Nicely done. The PPACA was passed first and foremost to bring insurance to the uninsured. I always thought that the Left misunderstood (accidentally or on purpose, I do not know) the nature of the uninsured and thus overestimated what impact the PPACA would have in this regard. But one way or another, you would track the impact, right? I can just imagine trying to explain to my old boss Chuck Knight why we spent billions to reduce a certain product’s cost but did not track whether we had actually reduced the cost.
Postscript: Here is my prediction — The Administration will declare that no one had “real” insurance (as they define it) so everyone in the exchange was previously uninsured.
Yes, I excerpted his entire post. It’s far better to read him than spend your time here.
(1) I would NOT take the other side of Coyote’s bet/prediction, even at very favorable odds.
(2) I am a bit surprised Coyote and others are actually pointing at this as “you see, they aren’t doing what they say they’d be doing, much less measuring it.” Why? Well, who says that the goal of the program was really to get more insurance to the uninsured? That’s what “they” say. I am far more skeptical than everyone else I guess. But when we have laws like this enacted by people who appeal to “symbolism” as a reason for doing something, you have already, to use Coyote’s language, “jumped the shark.”
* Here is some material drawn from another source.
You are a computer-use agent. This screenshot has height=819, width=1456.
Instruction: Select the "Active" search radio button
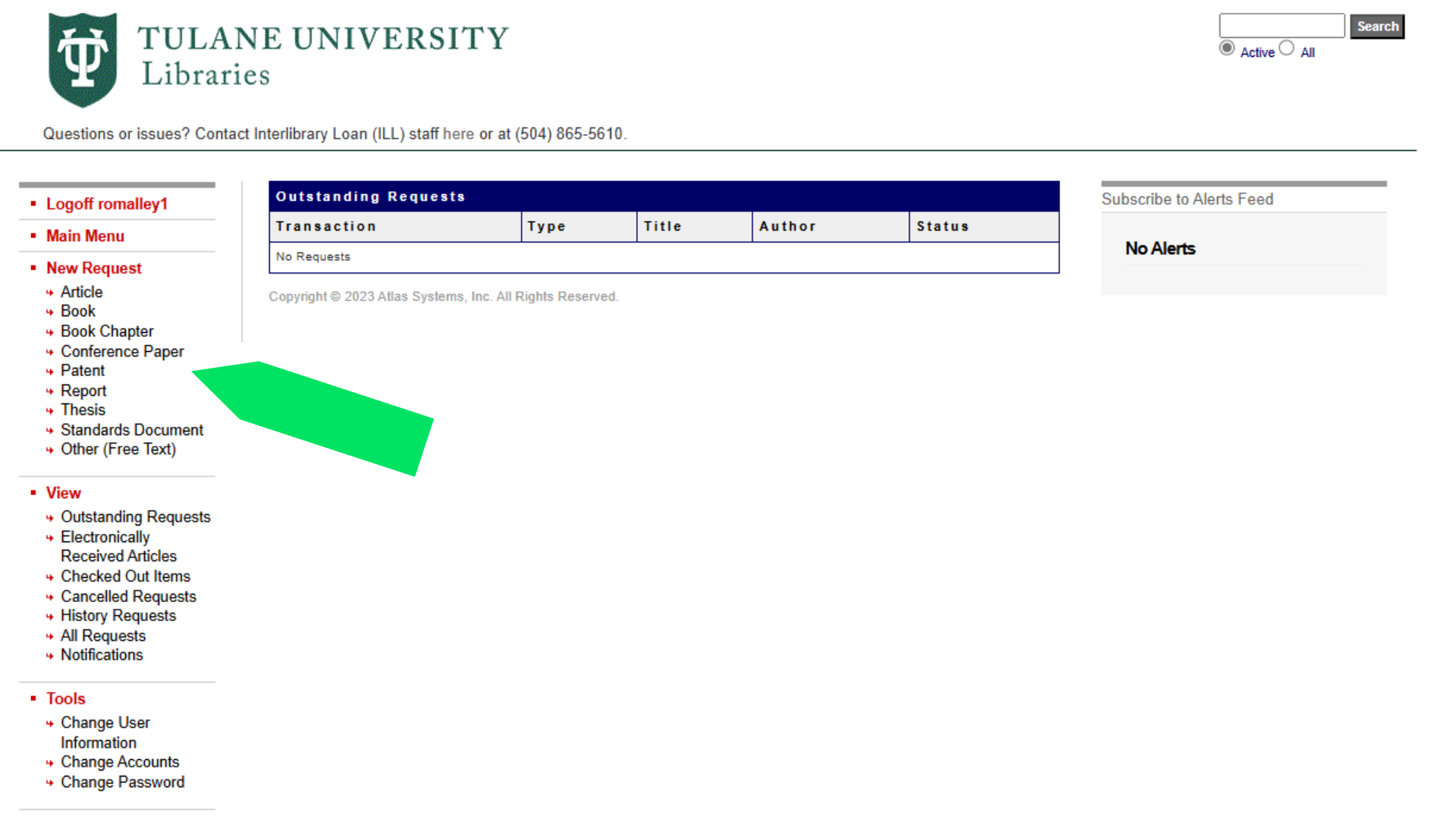click(1227, 47)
This is post-modern victim-exploitation stuff coming home to roost.
On a totally unrelated other note of course, the typically charitable Arnold Kling is not feeling so today:
This is not charitable, but what I want is a psychological explanation for why progressives need to make disagreement with their outlook a pathology. I want to know why their capacity for critical thinking disappears when they read studies that make them feel better about being on the left.
My sense is this is not unique to progressives. Which reminds me of something Coyote wrote a tiny bit earlier … such a coincidence:
Postscript: One other potential definition of “moderate”: One could argue that in actual use by politicians and pundits, “moderate” effectively means “one who agrees with me” and “extremist” means “people who disagree with me.” The real solution here may be to accept that “moderate” is an inherently broken word and stop using it.
Folks on the Left who want to blame the Tea Party for the destruction of civil discourse need to look at themselves as well, declaring the science settled on everything and then painting their opponents as anti-science for disagreeing. As I have pointed out before, this sort of epistemology is not science but religion, the appeal to authority backed by charges of heresy for those who disagree.
If I were going to make a political plea, it would not be for moderation but for better more respectful practices in the public discourse.